Divorces are stressful, expensive, and difficult for everyone. For high-net-worth individuals (generally considered individuals with liquid assets worth above $1M), there is an added layer of stress and difficulty.
Because so much is on the line for both parties, the steps you and your spouse take in the coming months are going to affect your emotional and financial well-being for the rest of your lives.
Most high-net-worth individuals have so many assets in addition to their income that it is difficult to even know where to begin. Add in multiple streams of income and a business or two, and you are guaranteed to have a longer-than-normal divorce.
This means you need to start getting prepared as soon as possible. It also means your spouse is likely going to do the same. Whether you are the primary source of income or not, you need to make sure you have an experienced attorney on your side to ensure you end up in a good financial position.

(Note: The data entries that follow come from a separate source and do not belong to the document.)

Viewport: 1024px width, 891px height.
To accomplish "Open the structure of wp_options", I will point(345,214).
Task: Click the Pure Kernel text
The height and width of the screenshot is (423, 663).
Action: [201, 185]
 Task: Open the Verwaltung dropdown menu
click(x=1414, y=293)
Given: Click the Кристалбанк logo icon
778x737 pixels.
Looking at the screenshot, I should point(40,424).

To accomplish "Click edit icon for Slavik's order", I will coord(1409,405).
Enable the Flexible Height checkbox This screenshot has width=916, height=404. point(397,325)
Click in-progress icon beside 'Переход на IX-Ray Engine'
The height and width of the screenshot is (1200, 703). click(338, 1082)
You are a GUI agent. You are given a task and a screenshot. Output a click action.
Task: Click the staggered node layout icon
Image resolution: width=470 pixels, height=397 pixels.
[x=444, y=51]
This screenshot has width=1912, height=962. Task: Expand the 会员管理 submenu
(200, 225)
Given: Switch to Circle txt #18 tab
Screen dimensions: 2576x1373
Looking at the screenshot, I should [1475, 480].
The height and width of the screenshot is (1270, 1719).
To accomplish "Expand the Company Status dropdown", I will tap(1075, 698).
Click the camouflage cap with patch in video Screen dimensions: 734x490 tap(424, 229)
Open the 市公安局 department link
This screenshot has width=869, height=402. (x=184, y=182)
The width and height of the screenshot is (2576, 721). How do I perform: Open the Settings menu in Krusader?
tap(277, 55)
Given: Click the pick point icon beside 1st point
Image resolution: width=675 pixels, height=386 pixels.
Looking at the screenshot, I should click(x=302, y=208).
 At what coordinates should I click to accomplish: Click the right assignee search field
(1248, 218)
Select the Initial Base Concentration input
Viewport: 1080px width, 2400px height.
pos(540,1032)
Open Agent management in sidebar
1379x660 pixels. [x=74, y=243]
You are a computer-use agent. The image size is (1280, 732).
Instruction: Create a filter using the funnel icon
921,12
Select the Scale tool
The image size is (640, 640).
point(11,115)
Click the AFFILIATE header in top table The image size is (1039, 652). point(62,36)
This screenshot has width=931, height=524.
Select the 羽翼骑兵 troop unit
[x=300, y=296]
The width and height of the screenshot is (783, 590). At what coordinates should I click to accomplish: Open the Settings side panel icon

However, there are still some things you can do to make sure you are prepared before you even speak to an attorney.
This is the first and one of the most crucial steps of high-net-worth divorce planning. In the beginning, you probably have just a rough estimate of what your total assets and debts are — it is time to get precise.
You need to figure out exactly what assets/debts you own, your spouse owns, and that you own together. You should look into:
- Bank account balances
- Cash and cash equivalents (e.g. gold and silver)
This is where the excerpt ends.